═══ RECORDS FOR THIS TASK ═══

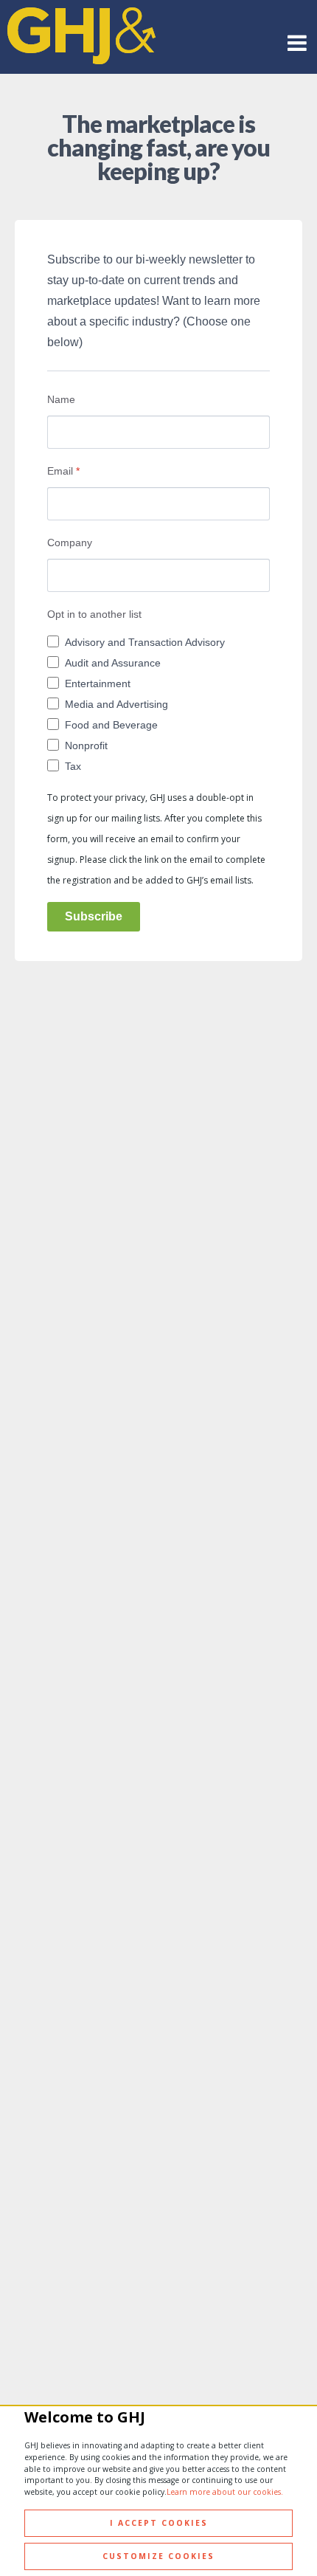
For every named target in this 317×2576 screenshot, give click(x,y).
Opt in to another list (94, 614)
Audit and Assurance (113, 663)
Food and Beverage (111, 725)
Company (69, 542)
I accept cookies (159, 2523)
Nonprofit (86, 745)
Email (63, 471)
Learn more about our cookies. (225, 2492)
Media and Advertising (116, 704)
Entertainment (97, 683)
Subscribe (93, 916)
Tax (73, 766)
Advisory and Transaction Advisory (145, 642)
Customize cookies (158, 2556)
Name (61, 399)
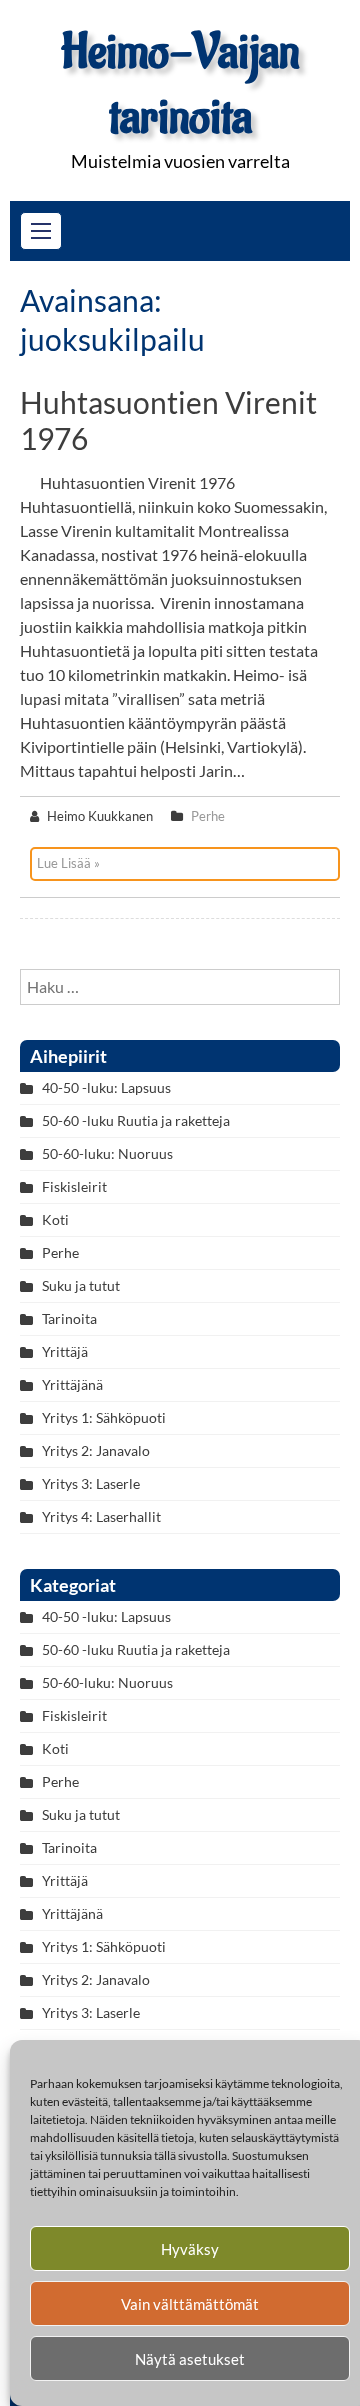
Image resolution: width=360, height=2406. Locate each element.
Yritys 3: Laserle (91, 1483)
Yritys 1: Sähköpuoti (104, 1417)
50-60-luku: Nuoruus (107, 1153)
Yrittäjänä (72, 1384)
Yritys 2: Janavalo (96, 1450)
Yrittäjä (65, 1351)
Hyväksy (190, 2249)
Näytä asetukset (190, 2359)
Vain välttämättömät (190, 2304)
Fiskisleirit (74, 1186)
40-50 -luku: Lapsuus (106, 1087)
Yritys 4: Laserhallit (101, 1516)
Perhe (208, 816)
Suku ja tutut (81, 1285)
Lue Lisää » (68, 863)
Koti (55, 1219)
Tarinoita (69, 1318)
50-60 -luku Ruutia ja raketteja (136, 1120)
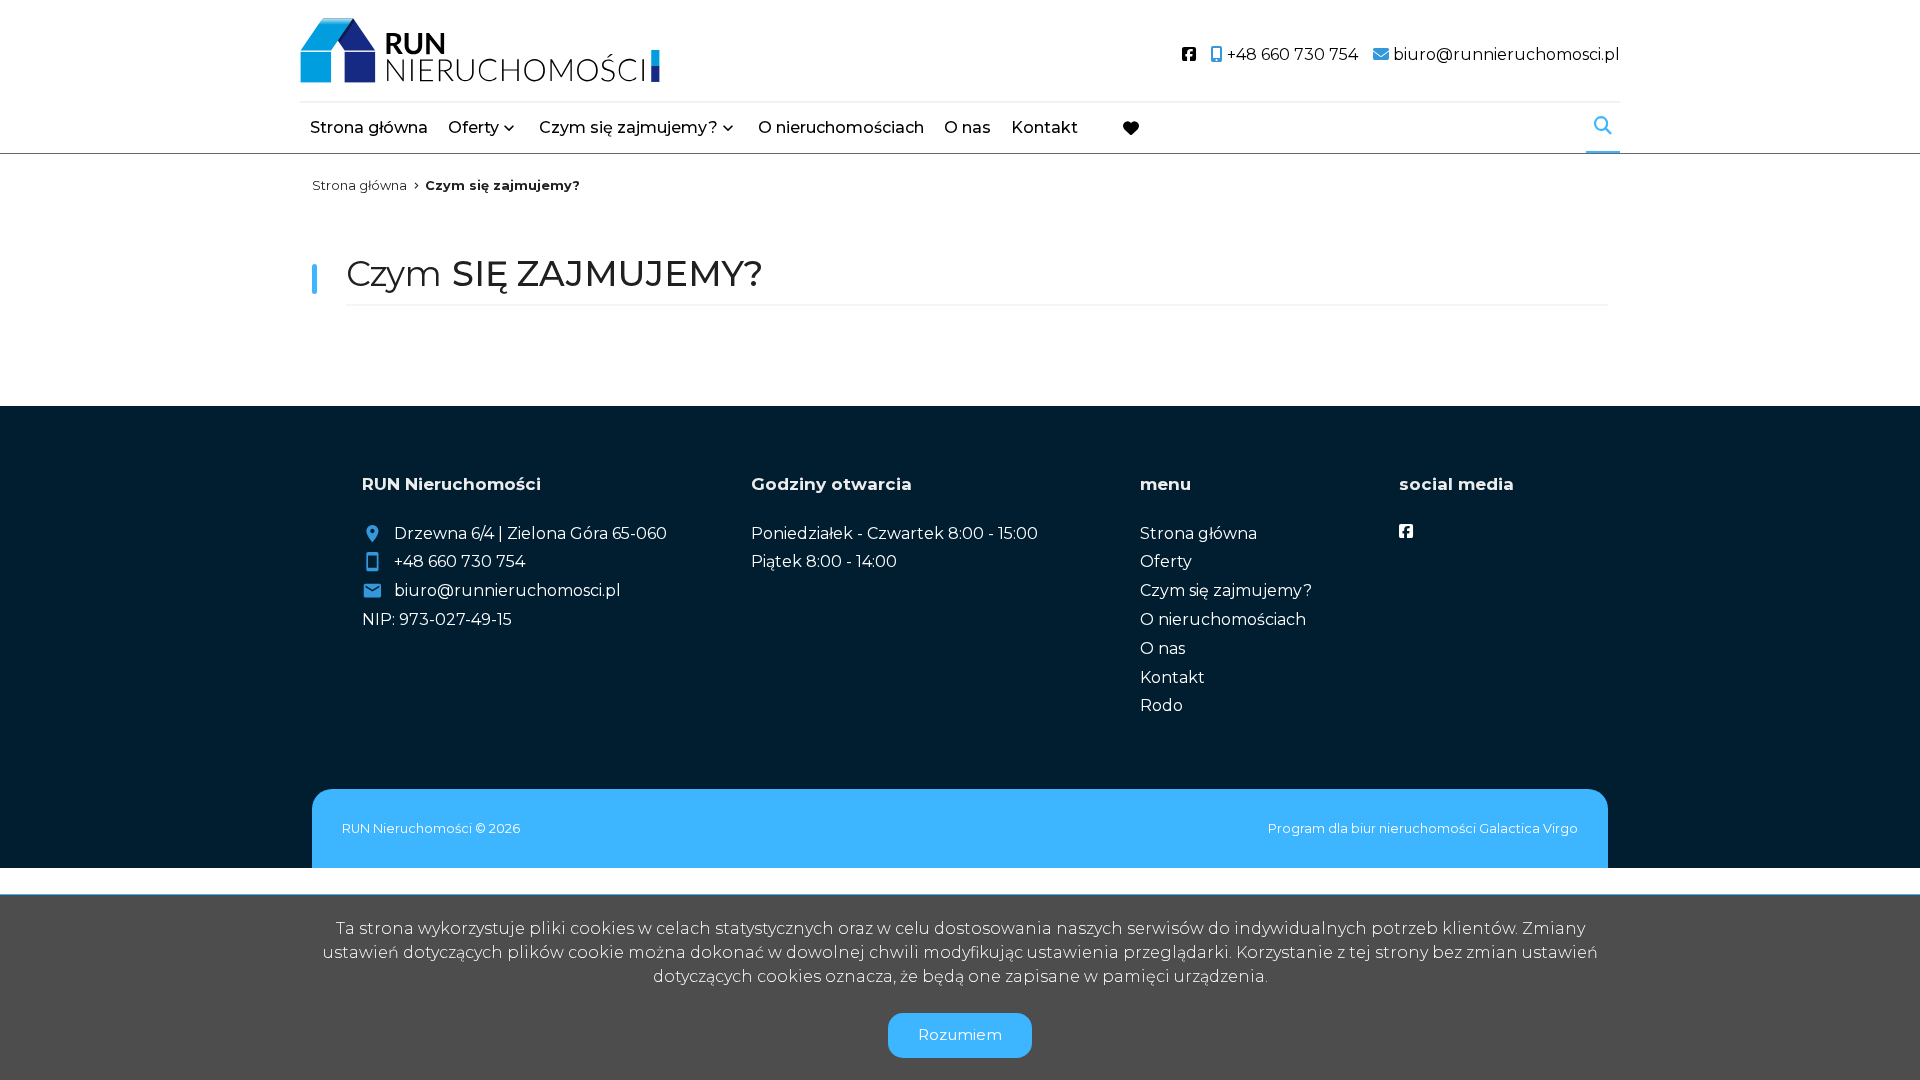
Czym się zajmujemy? (628, 127)
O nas (967, 127)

═══

#### WHAT YOU ARE ASKED TO DO
Could you repeat all of the data exactly, minus the pictures?

#### OUTPUT OF THE TASK
For every named target in this 317×2576 screenshot, give click(x,y).
Opt in to another list (94, 614)
Audit and Assurance (113, 663)
Food and Beverage (111, 725)
Company (69, 542)
I accept cookies (159, 2523)
Nonprofit (86, 745)
Email (63, 471)
Learn more about our cookies. (225, 2492)
Media and Advertising (116, 704)
Entertainment (97, 683)
Subscribe (93, 916)
Tax (73, 766)
Advisory and Transaction Advisory (145, 642)
Customize cookies (158, 2556)
Name (61, 399)
Image resolution: width=360, height=2406. Locate each element.
Yritys 3: Laserle (91, 1483)
Yritys 1: Sähköpuoti (104, 1417)
50-60-luku: Nuoruus (107, 1153)
Yrittäjänä (72, 1384)
Yritys 2: Janavalo (96, 1450)
Yrittäjä (65, 1351)
Hyväksy (190, 2249)
Näytä asetukset (190, 2359)
Vain välttämättömät (190, 2304)
Fiskisleirit (74, 1186)
40-50 -luku: Lapsuus (106, 1087)
Yritys 4: Laserhallit (101, 1516)
Perhe (208, 816)
Suku ja tutut (81, 1285)
Lue Lisää » (68, 863)
Koti (55, 1219)
Tarinoita (69, 1318)
50-60 -luku Ruutia ja raketteja (136, 1120)
Czym się zajmujemy? (628, 127)
O nas (967, 127)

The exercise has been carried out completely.